By August, Rep. Tim Huelskamp could become the rare tea-party-backed congressman to lose a primary in a conservative district—or he could be unexpectedly saved by House Speaker Paul Ryan.
Three years after he was yanked from the House Agriculture Committee, the Kansas Republican landed a spot last month on the powerful panel in charge of committee assignments, which was reorganized by the new speaker. Already one of the House’s most vocal internal critics, Huelskamp has a newfound level of influence.
The question is to what extent that will help in his sprawling Kansas district, where Republicans say he is facing his toughest primary yet.
“Right now, it is a truly contested primary,” said Clay Barker, executive director of the Kansas Republican Party. He gives Huelskamp a slight edge, “but I wouldn’t call this one decided by any stretch.”
Roger Marshall, a physician, has outraised the incumbent in each of the past two fundraising quarters. Also running is Alan LaPolice, who lost to Huelskamp in the 2014 primary by a margin of less than 8,000 votes. That put the congressman's conservative allies on notice while stoking opponents’ optimism that he's ripe for defeat this time.

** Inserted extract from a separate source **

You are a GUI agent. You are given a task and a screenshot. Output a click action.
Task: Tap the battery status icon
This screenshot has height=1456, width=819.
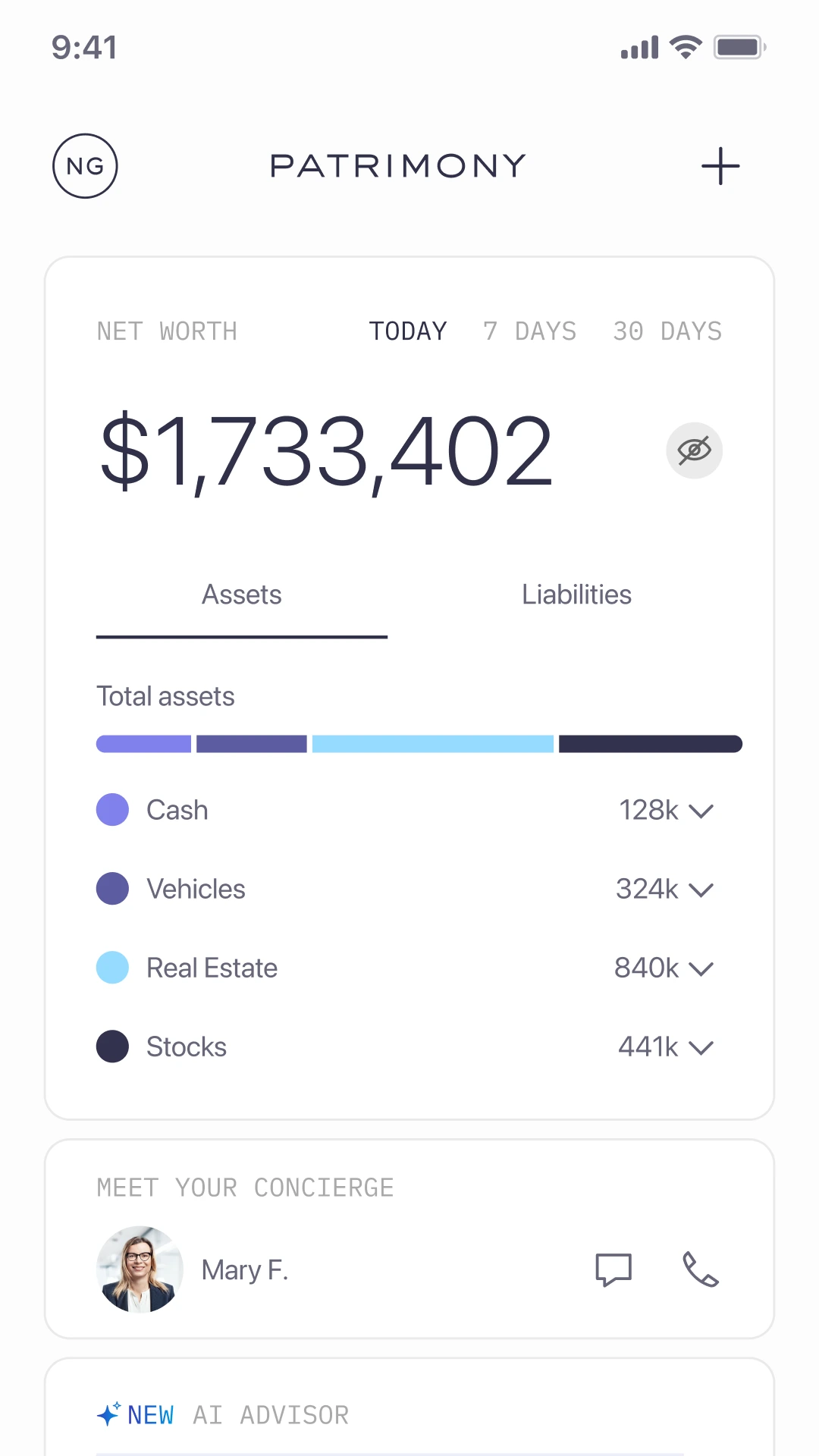coord(739,47)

After the 2012 elections, Huelskamp, who has long been known as a GOP rabble-rouser, was stripped of his assignments on both Ag and the Budget Committee after voting against Ryan’s budget proposal, among other things. Farming is a top priority in his rural district in Western Kansas—a seat previously held by both current senators, Jerry Moran and Pat Roberts, as well as Bob Dole in the 1960s.